Interactions between nitric oxide and prostanoids in isolated perfused kidneys of the rat

Abstract

1 The present study was aimed to assess the interaction between nitric oxide (NO) and thromboxane (Tx) A₂-prostaglandin (PG) H₂ in single-pass perfused isolated kidneys of the rat. 2 Noradrenaline (NA, 63 and 110 nM) dose-dependently elevated the renal vascular resistance (RVR), the glomerular filtration rate (GFR) and the urinary excretion of sodium (U_NaV).

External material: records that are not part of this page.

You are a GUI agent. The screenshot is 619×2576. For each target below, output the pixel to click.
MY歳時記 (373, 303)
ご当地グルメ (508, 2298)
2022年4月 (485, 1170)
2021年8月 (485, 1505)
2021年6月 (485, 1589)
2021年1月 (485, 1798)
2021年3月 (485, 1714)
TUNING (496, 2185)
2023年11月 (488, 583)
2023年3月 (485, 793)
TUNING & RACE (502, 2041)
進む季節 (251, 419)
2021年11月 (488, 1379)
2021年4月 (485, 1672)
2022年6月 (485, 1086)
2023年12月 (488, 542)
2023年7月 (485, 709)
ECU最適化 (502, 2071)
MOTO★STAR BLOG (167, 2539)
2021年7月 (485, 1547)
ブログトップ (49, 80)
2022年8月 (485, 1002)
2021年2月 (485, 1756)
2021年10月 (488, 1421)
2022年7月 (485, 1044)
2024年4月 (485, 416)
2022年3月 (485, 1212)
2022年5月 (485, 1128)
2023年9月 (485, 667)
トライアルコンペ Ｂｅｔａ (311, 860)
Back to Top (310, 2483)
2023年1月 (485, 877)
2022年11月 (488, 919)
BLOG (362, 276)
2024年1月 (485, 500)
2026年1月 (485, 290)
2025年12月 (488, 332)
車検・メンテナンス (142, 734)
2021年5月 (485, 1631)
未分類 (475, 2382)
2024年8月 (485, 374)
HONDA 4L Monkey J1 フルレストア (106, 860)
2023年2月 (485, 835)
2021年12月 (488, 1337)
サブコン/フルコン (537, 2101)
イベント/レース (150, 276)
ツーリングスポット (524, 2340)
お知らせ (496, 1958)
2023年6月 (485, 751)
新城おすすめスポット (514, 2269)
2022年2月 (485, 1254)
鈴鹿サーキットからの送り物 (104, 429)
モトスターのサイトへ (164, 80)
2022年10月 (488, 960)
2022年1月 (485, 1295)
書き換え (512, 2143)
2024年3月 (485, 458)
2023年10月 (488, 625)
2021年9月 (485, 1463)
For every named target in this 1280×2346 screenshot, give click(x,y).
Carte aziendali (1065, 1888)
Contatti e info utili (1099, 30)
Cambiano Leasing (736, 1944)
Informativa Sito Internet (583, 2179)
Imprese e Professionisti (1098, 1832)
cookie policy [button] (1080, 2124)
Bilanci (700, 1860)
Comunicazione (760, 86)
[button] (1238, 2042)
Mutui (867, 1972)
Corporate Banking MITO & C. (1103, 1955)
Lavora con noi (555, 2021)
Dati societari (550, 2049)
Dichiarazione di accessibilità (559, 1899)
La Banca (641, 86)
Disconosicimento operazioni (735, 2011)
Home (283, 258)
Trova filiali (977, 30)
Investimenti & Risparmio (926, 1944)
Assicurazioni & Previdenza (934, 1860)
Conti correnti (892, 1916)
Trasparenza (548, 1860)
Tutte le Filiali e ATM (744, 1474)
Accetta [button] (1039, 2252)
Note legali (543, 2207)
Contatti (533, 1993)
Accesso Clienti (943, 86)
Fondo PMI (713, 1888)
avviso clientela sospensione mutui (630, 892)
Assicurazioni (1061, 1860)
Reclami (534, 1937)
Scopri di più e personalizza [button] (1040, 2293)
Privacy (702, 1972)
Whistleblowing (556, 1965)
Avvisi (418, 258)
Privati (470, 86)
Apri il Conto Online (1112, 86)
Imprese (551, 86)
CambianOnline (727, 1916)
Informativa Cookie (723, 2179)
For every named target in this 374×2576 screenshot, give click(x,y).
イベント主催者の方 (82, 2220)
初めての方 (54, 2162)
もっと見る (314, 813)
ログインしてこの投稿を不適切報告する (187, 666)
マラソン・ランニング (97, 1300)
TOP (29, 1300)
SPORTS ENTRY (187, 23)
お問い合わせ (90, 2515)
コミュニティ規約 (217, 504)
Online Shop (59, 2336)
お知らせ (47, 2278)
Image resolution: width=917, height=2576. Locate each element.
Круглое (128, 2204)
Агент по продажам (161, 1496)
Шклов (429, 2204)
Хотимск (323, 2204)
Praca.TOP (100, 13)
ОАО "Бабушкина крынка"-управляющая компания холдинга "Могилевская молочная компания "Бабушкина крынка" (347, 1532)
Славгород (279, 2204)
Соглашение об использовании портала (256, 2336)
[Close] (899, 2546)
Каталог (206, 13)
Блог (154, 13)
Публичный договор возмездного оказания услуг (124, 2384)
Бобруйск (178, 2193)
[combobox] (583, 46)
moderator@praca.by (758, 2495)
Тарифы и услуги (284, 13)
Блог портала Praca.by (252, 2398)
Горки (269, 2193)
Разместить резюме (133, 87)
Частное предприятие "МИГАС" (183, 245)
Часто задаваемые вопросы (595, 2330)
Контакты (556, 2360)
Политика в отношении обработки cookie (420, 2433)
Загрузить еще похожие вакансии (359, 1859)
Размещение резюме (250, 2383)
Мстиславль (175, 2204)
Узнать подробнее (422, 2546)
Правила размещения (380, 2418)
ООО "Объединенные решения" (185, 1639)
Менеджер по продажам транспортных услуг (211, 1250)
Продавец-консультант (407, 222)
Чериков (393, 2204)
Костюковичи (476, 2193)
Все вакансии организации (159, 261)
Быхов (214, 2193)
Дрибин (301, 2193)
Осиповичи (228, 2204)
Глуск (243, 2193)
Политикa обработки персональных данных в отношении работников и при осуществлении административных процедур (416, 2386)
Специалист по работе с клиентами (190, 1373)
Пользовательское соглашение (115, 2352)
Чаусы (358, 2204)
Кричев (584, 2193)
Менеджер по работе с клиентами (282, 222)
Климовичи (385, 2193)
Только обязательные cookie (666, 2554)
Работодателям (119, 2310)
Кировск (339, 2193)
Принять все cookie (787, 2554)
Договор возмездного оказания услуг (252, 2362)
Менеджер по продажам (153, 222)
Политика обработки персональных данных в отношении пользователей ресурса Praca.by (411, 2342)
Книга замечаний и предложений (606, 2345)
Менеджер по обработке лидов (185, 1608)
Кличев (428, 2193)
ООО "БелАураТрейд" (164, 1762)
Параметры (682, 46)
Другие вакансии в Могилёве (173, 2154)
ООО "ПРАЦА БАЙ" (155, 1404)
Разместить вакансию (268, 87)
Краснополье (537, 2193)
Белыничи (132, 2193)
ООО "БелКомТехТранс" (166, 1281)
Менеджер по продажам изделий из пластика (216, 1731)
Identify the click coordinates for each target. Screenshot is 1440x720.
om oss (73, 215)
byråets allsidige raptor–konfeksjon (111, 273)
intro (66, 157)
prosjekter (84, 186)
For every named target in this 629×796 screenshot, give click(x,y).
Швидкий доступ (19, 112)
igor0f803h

Infusion of N^γ-nitro-L-arginine methyl ester (L-NAME, 100 μm), an inhibitor of NO synthesis, enhanced the effects of NA on RVR and on U_NaV, but decreased those on GFR. The TxA₂-PGH₂ (TP) receptor blockade by GR32191B (10 μm) attenuated this potentiating effect of L-NAME. 3 When renal perfusion pressure was stepwise increased from 90 to 150 mmHg, L-NAME similarly decreased renal perfusion flow rate and GFR. 4 The venous excretion of TxB₂ and 6-keto-PGF_1α was increased by L-NAME in baseline conditions as well as after NA or increasing renal perfusion pressure (RPP). 5 These results suggest that: (1) TxA₂ and PGH₂ play an important role in the overall effect of the renal prostanoids, (2) NO strongly interacts with the cyclo-oxygenase pathway and reduces the prostanoid synthesis in the kidney, and (3) the pressor effect of L-NAME partly relies upon the vasoconstrictor effect of TxA₂ and PGH₂.